Des sujets sensibles sur la chasse, prévus pour la session de septembre, ont été remis à plus tard par le bureau du Grand Conseil. Les Verts pointent du doigt une manœuvre politique avec le vote de la nouvelle loi sur la chasse en point de mire.

21 août 2020, 17:00
La chasse au trophée de bouquetins a défrayé la chronique, il y a plusieurs mois. Mais le sujet ne sera peut-être pas sur la table du Grand Conseil avant octobre.

Des sujets embarrassants reportés. Le règlement du Grand Conseil bafoué. Les Verts ne mâchent pas leurs mots. Dans un communiqué diffusé jeudi, ils dénoncent une manoeuvre politique avec en point de mire la votation sur la chasse du 27 septembre. En effet, plusieurs objets qui figuraient sur le plan provisoire de la session du Grand Conseil (prévue début septembre) ont disparu du plan définitif.

Tous sont en lien avec le département qui abrite le Service de la chasse. Parmi ces objets, «trois interpellations et une motion portant soit sur l’affaire d’un garde-chasse maintenu malgré plusieurs instructions pénales, soit sur la chasse au trophée de bouquetin», écrivent les Verts.

Les règles respectées?

Pour Céline Dessimoz, rien ne justifie ce report si ce n’est peut-être la volonté d’éviter ces sujets sensibles. «C’est inadmissible, on s’assoit sur le règlement du Grand Conseil», appuie la cheffe du groupe des Verts au Parlement. Ce règlement indique notamment qu’une motion doit être portée devant le plénum au plus tard dans les six mois qui suivent son dépôt. Celle concernant le garde-chasse date de novembre 2019.

Mais le bureau du Grand Conseil qui définit le contenu de chaque session en a décidé autrement. Son président Olivier Turin confirme. «Cela résulte d’une discussion au bureau; je ne peux pas en parler en raison du secret de fonction. L’ordre du jour était déjà très ou trop copieux.» Mais, selon lui, les règles institutionnelles ont été totalement respectées.

Stratégie politique ou simple retard

Egalement membre du bureau et coordinateur du comité valaisan du oui à la loi sur la chasse, Grégory Logean n’en dit pas plus sur le contenu des discussions.

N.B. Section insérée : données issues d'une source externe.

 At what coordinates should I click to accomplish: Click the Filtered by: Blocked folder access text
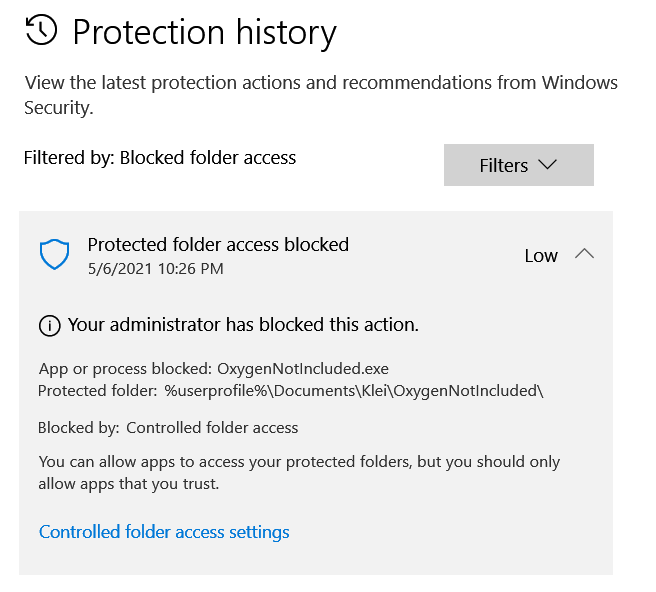coord(159,157)
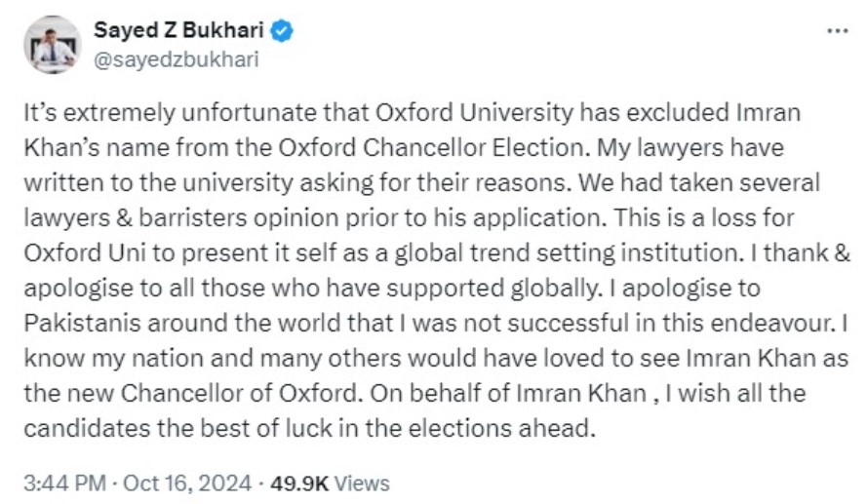The width and height of the screenshot is (867, 504).
Task: Click the 49.9K view count
Action: coord(298,483)
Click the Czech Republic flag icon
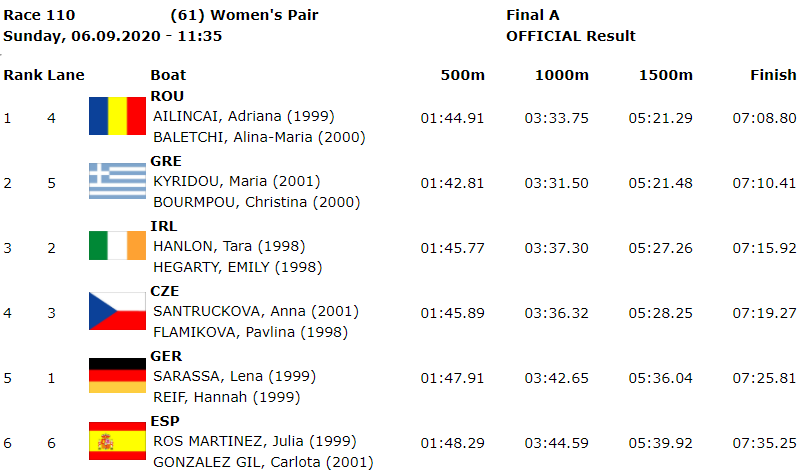 pyautogui.click(x=117, y=311)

Il se contente de rappeler que la crise du Covid a généré des retards. «La session extraordinaire d’octobre a été mise sur pied pour ces rattrapages.»

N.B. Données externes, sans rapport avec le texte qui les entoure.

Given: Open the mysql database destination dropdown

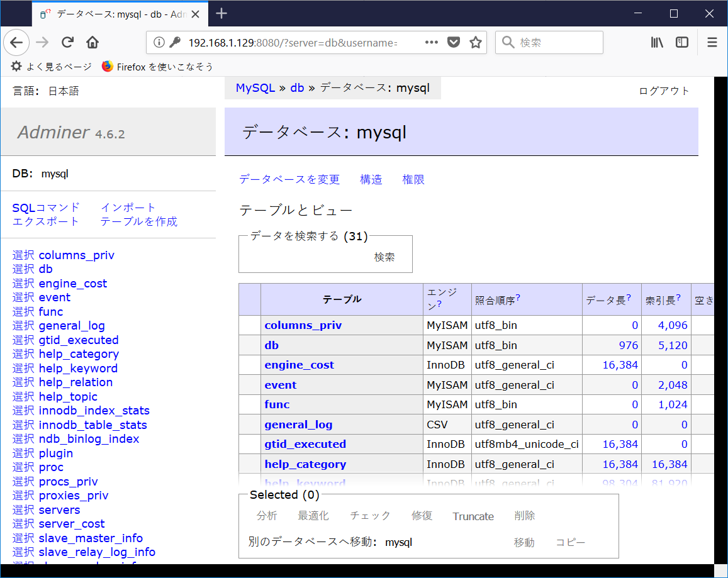Looking at the screenshot, I should (x=399, y=542).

Emmanuel Amoos, chef du groupe Alliance de gauche au Grand Conseil et membre du bureau, concède ce point. Il relève cependant que si ces éléments figuraient au programme provisoire, c’est que le Conseil d’Etat avait préparé les réponses. «Cette façon délibérée de s’asseoir sur le règlement pour une question de stratégie politique me déplaît fortement.» La session de septembre promet et le débat sur la chasse pourrait trouver le moyen de s’y inviter.